Secret Service briefing fails to quiet GOP ballroom funding concerns

Secret Service briefing fails to quiet GOP ballroom funding concerns



The White House is ramping up its sales pitch for security funding related to President Donald Trump’s ballroom project, but the administration is struggling for now to squash skepticism among Senate Republicans.

Secret Service Director Sean Curran met with GOP senators at a closed-door lunch Tuesday and walked through a $1 billion funding request for his agency, providing a handout to GOP senators breaking down the funding.

Several lawmakers said afterward they needed more details.

“There are still a lot of questions,” Sen. John Kennedy (R-La.) said after the lunch, summing up the feelings of many of his GOP colleagues.

The document given to Senate Republicans and obtained by POLITICO specifies that $220 million of the funding would go toward the ballroom project. That money, according to the document, would be used for “investments in the above and below ground hardening requirements of the East Wing Modernization Project,” including bulletproof glass and other security upgrades.

“Importantly, as the legislative text makes explicit, none of these funds will be used to support non-security improvements at the White House,” the document adds.

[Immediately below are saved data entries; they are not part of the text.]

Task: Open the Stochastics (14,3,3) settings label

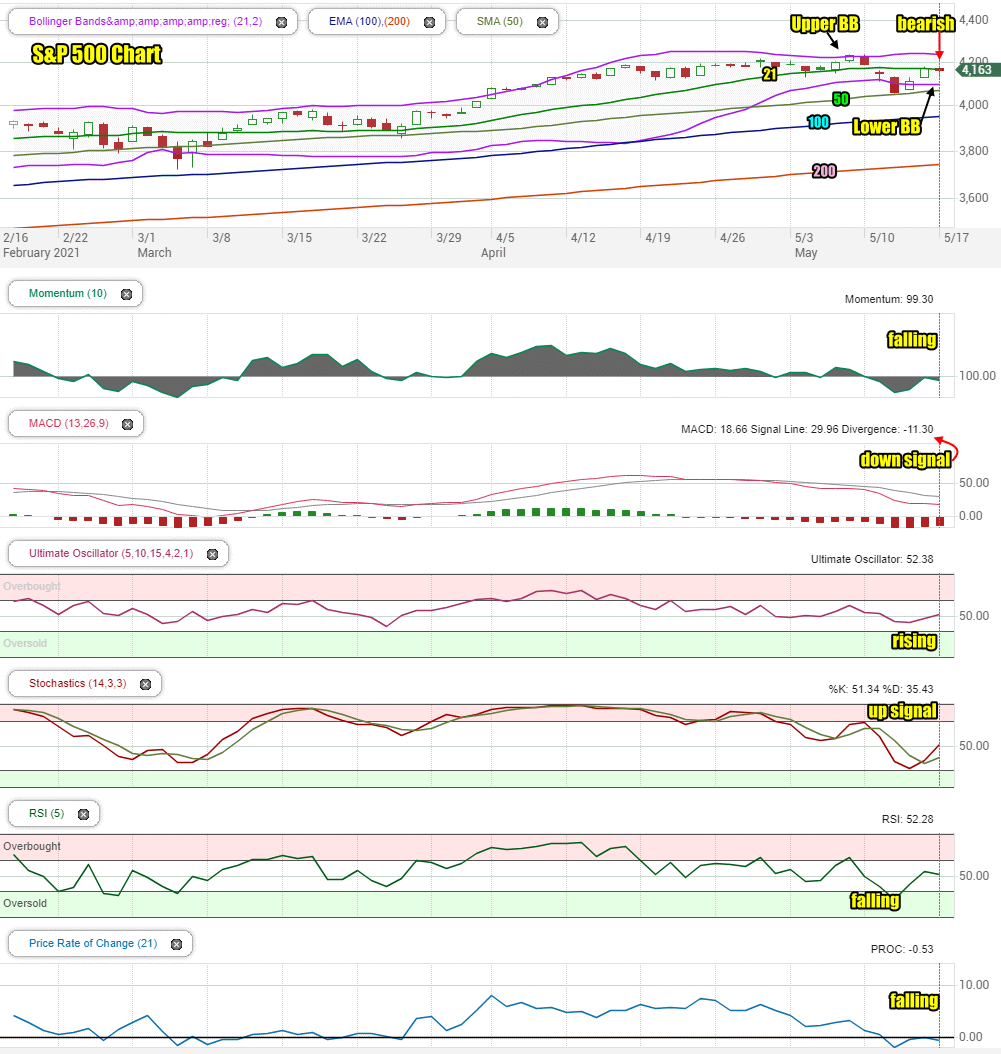Action: pos(77,683)
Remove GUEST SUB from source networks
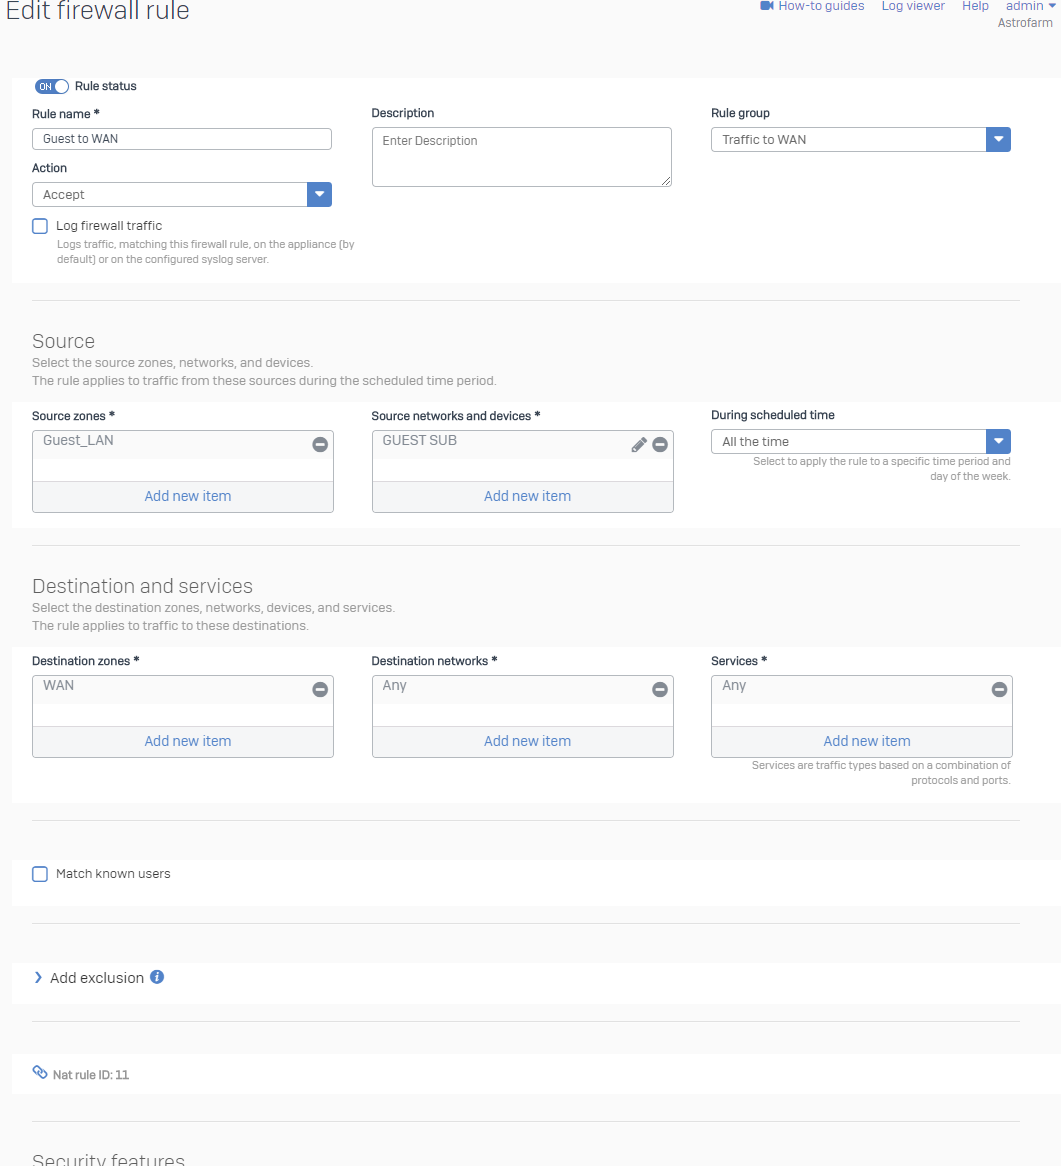1061x1166 pixels. tap(660, 445)
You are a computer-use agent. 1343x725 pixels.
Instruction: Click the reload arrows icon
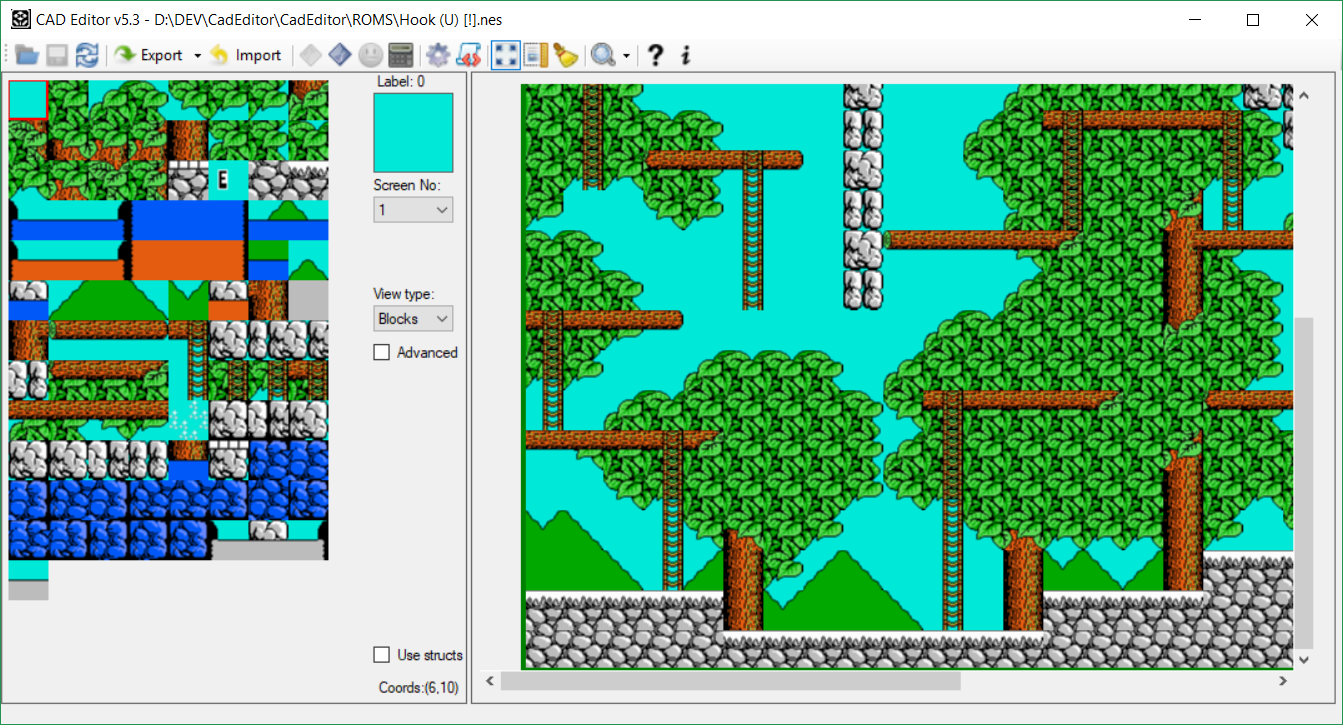click(87, 55)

The rest of the $1 billion in funding would go toward several other priorities, including a new White House visitor screening facility, better protection for federal officials and Secret Service officer training.

The money is part of a larger immigration enforcement funding package that would provide more than $70 billion to immigration enforcement agencies. But it’s the Secret Service funding — and the portion that can go toward parts of the White House renovation project — that is creating a headache for GOP leaders as they try to quickly get the bill to President Donald Trump’s desk.

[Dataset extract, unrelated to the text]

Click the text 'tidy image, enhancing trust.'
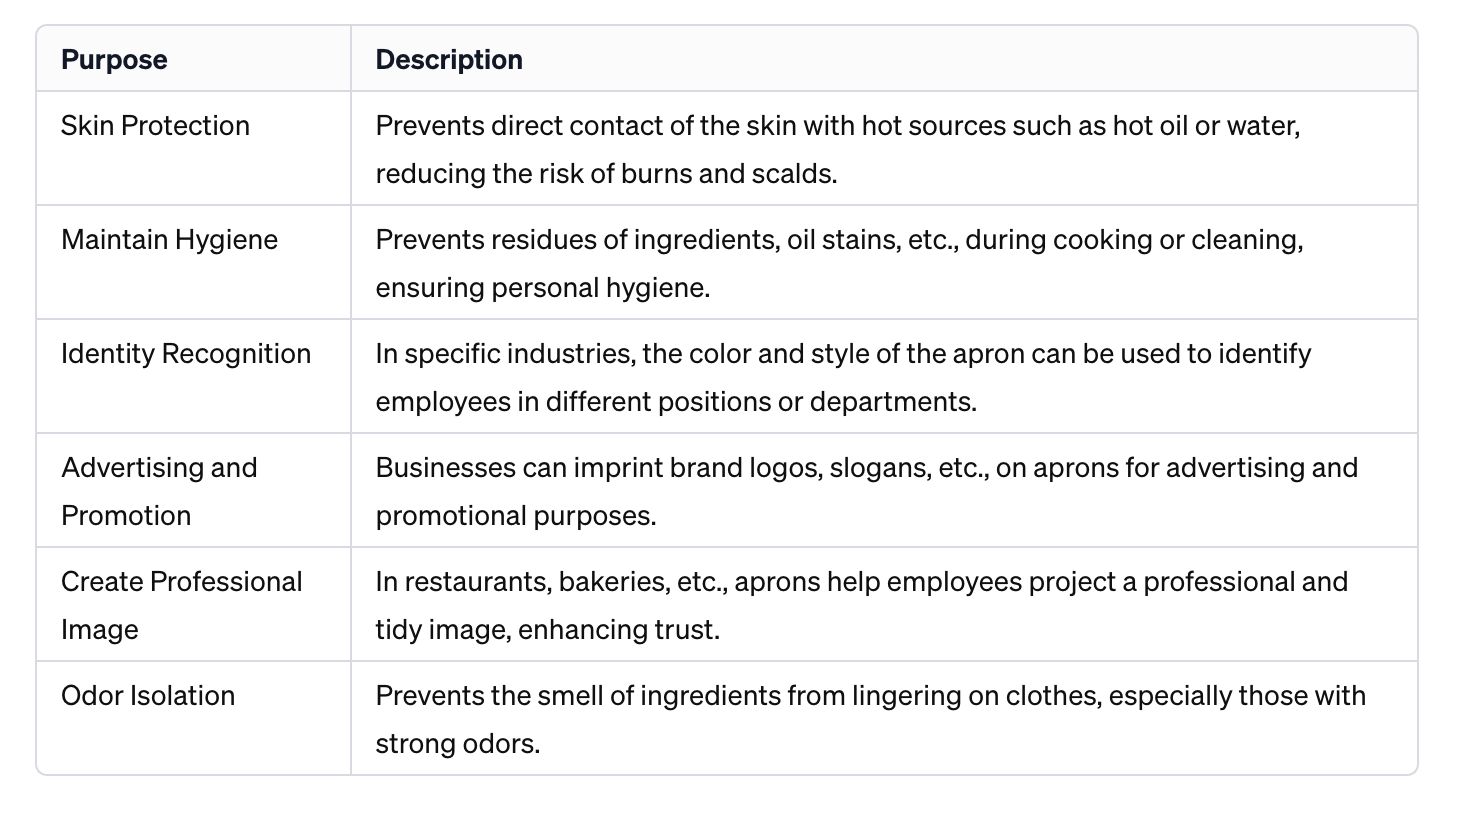 click(547, 630)
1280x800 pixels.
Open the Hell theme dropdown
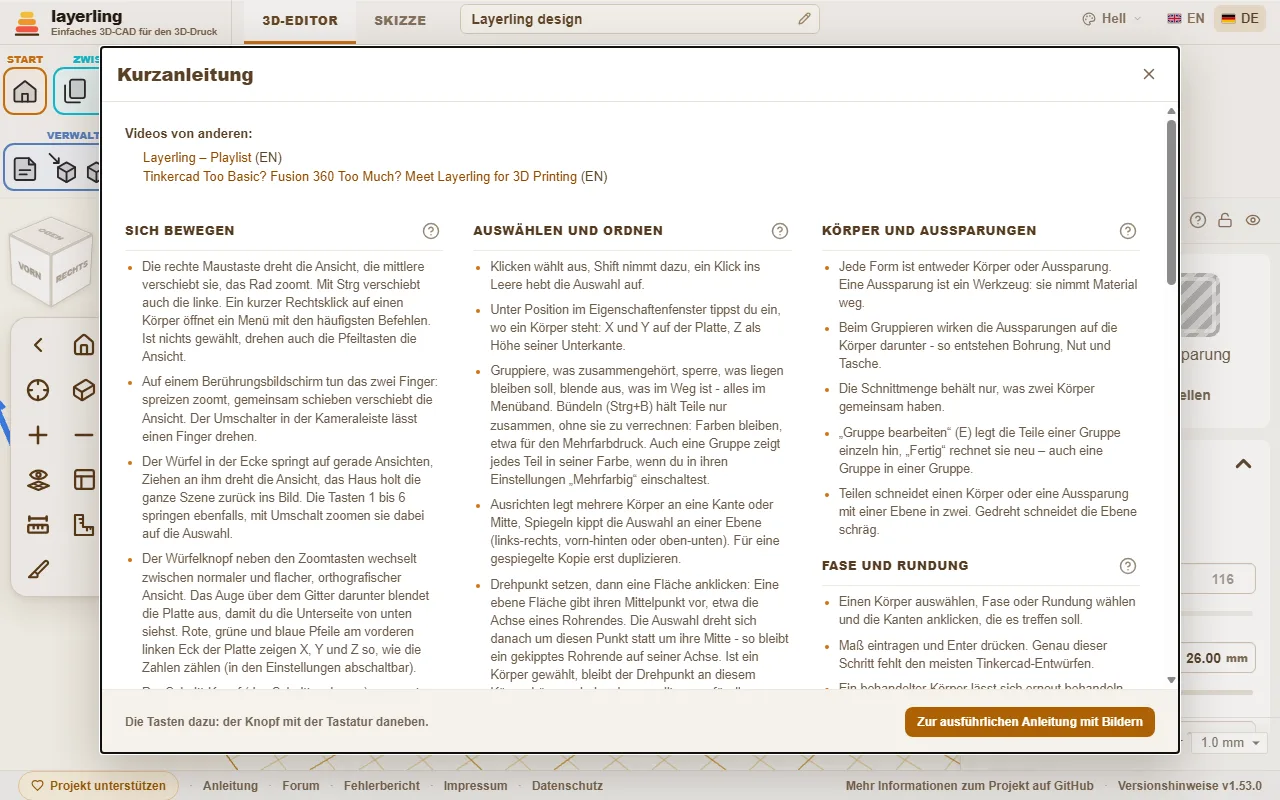1111,19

Senate Majority Leader John Thune noted that most of the $1 billion is “going to be used for other purposes — training facilities or technology, lots of other things that law enforcement … needs to ensure that they keep our president and other top officials safe.” He can lose three up GOP senators on the expected party-line vote, with Vice President JD Vance breaking a possible tie.

But so far Thune has several more than that who are saying they still have questions.

“I think they’ll probably have to come out with more detail,” said Sen. Rick Scott (R-Fla.), a Trump ally. “Bottom line is, people want to be supportive. They want security for the president. But they want more detail.”

Kennedy said that he is drafting an amendment that would offset the Secret Service money by reducing the overall size of the reconciliation package from $72 billion to $71 billion. He brought up the idea during Tuesday’s closed-door lunch.

Senate Appropriations Chair Susan Collins (R-Maine) indicated afterward that she still needed more details, adding that some of the requests “should have been in the president’s budget” and gone through the standard bipartisan spending process.

Sen. John Curtis (R-Utah) also told reporters after the lunch that he needs more specifics from the White House.

Going into the lunch, Curtis noted that Trump has said the estimated $400 million ballroom would be privately financed: “It was one thing when private dollars were doing it. If you’re asking me for a billion dollars, I have some really hard questions.”